Ivar Ch’Vavar : La Grande Tapisserie
Voici la première des trente-sept strophes de huit vers (huitain) qui composent La Grande Tapisserie d’Ivar Ch’Vavar :
En buste derrière les vitres d’un bus. En buste
Dans l’ovale du miroir, à leur table de toilette
De l’ancien temps (la rage me prend - le voilà
Peut-être le poème) elles sont grandes ou bien,
Menues, ou les deux à la fois ; lourdes légères,
Raides de langueur - affriolées par la mélan
Colie ou bien en buste encor derrière le verre
Austère d’une salle de classe -. La rage reste.
Un processus d’énonciation est en cours. Il ne concerne pas uniquement les humains. Ceux-ci se distinguent peu des choses du monde (l’homme n’est qu’un élément parmi d’autres, ne pas l’oublier quand on lit Ivan Ch’Vavar ; ce qui est la mesure de l’homme n’est pas l’homme, c’est le monde que tente d’énoncer le poème).
Les autres choses (que l’homme) sont : le jour, la nuit, le ciel, le vent, les oiseaux, les vers, les arbres, les mouches, la gelée ; un poêle, une nappe, un presbytère, une école, un café, un boucher, des anges, un boulanger, un bus, un cartable, une pipe ; un buste, des sourcils, une tête, des coudes, des avant-bras, une main (celle de Dieu), un cou, des sourcils.
Rien n’est mis à l’écart.
Tout fait monde.
L’inventaire, non exhaustif, donne à comprendre que ce monde, en voie d’énonciation par tremblements et différenciations, est lourd, épais, opaque (quoique traversé de lueurs aveuglantes), peu facile à rassembler, à constituer.
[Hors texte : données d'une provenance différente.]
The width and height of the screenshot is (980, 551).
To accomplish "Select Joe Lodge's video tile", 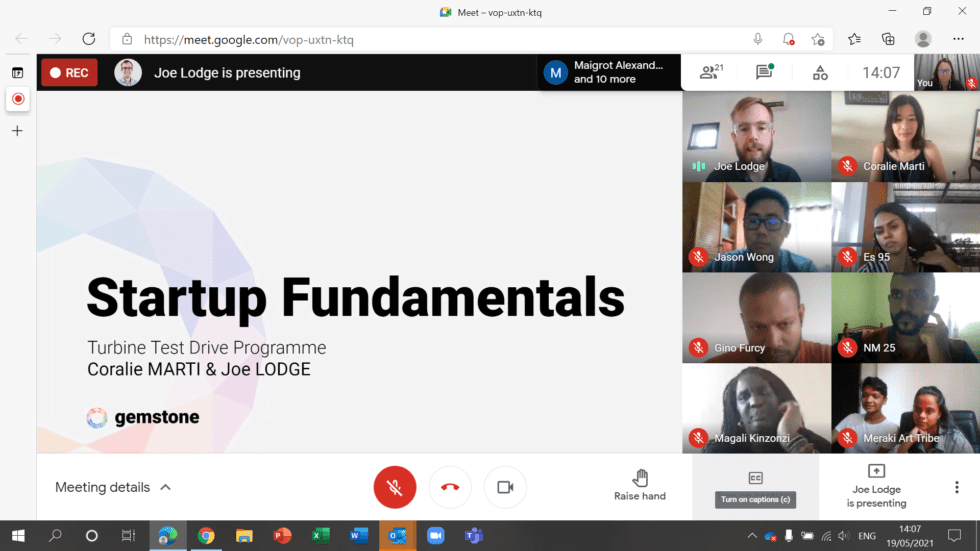I will (757, 136).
Il colle aux semelles, aux mains, au sommeil, à l’esprit (si tant est que). Il ne se laissera pas déplacer, manipuler en tous sens comme un monde moderne (qui se vante de contenir sa propre négation), pas davantage oraliser ou verbaliser, et pas du tout rêver ou transcender. Il ne connaît d’autre présence que les choses vues, les odeurs, les sensations qui le traversent tout entier, de fond en comble. L’expérience qui en est faite, totale, se tient dans chaque respiration, chaque pas, chaque frémissement, chaque regard.
Espoir, désespoir, on n’en est pas là.
Rage, oui.
On aperçoit Mouchette.
[...] Dans nos chambres assis sur les lits, nos mains posées
Tristement sur nos cuisses, nos têtes baissées ; à peine
Osons-nous regarder nos ongles, garçons. Pas un son :
Pas un mouvement. - Non, que tout simplement l’on
Nous laisse là. Et pas un regard, surtout pas ! Écoutez,
Faites comme si nous n’avions jamais existé, voilà, oui
— Jetez sur nous la grande vieille tapisserie de l’oubli.
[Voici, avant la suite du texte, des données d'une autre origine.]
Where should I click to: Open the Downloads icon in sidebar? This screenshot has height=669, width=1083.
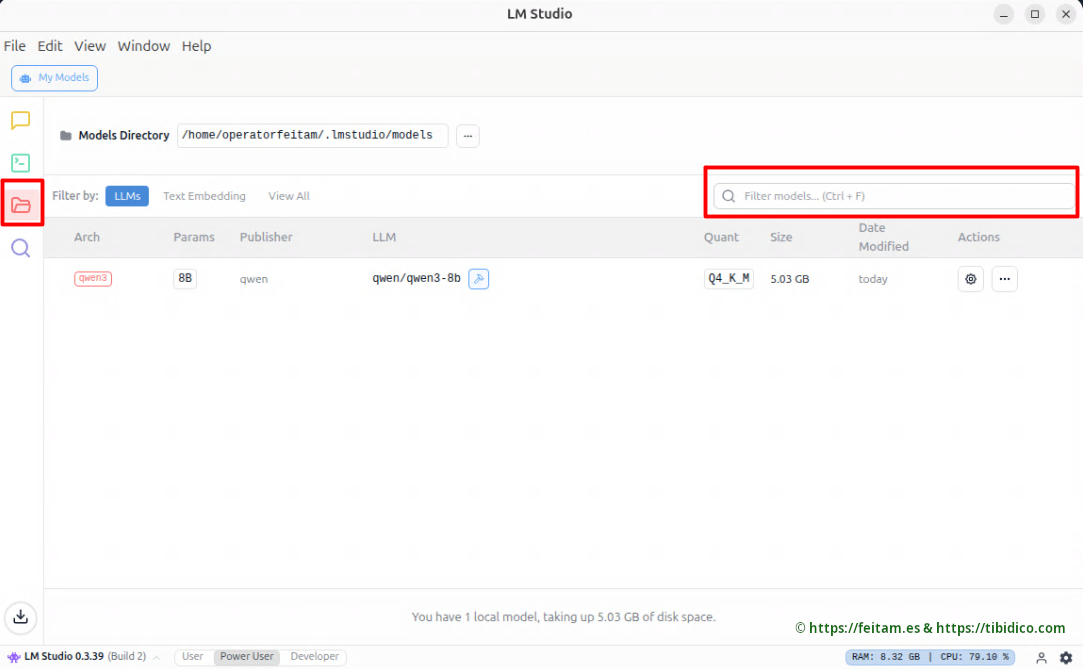coord(21,616)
Des syllabes tombent d’une ligne à l’autre,
nos contemporaines.
La Grande Tapisserie d’Ivar Ch’Vavar inaugure une nouvelle revue trimestrielle, La Vie Secrète Des Mots. L‘abonnement pour l’année 2006 (quatre numéros et quatre suppléments) est de dix euros. On libelle le chèque à l’ordre de Pascal Lenoir, qui est le directeur de cette publication, et aussi poète, et on le poste vers le 11, ruelle de Champagne, 60680 Grandfresnoy, c’est très simple.
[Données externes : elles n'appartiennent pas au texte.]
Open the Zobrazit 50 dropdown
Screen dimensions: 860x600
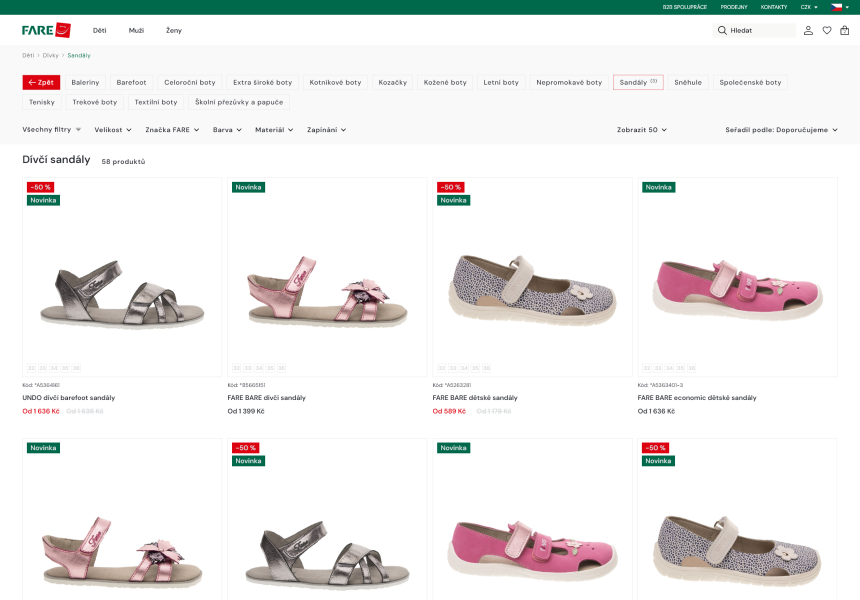coord(641,130)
L’image qui accompagne cet article est la couverture du numéro 2 (novembre 2005) de la revue L’enfance, éditée par Ivar Ch’Vavar. Le dessin est de Mathusalem Niéju. L’abonnement pour deux numéros et un supplément est de dix euros (quinze euros si on soutient), le chèque sera libellé au nom de P. Ivart et posté vers le 185, rue Gaulthier de Rumilly, 80000 Amiens.
La revue Plein Chant a consacré un numéro à Ivar Ch’Vavar.
Nathalie Quintane a lu Cadavre grand m’a raconté.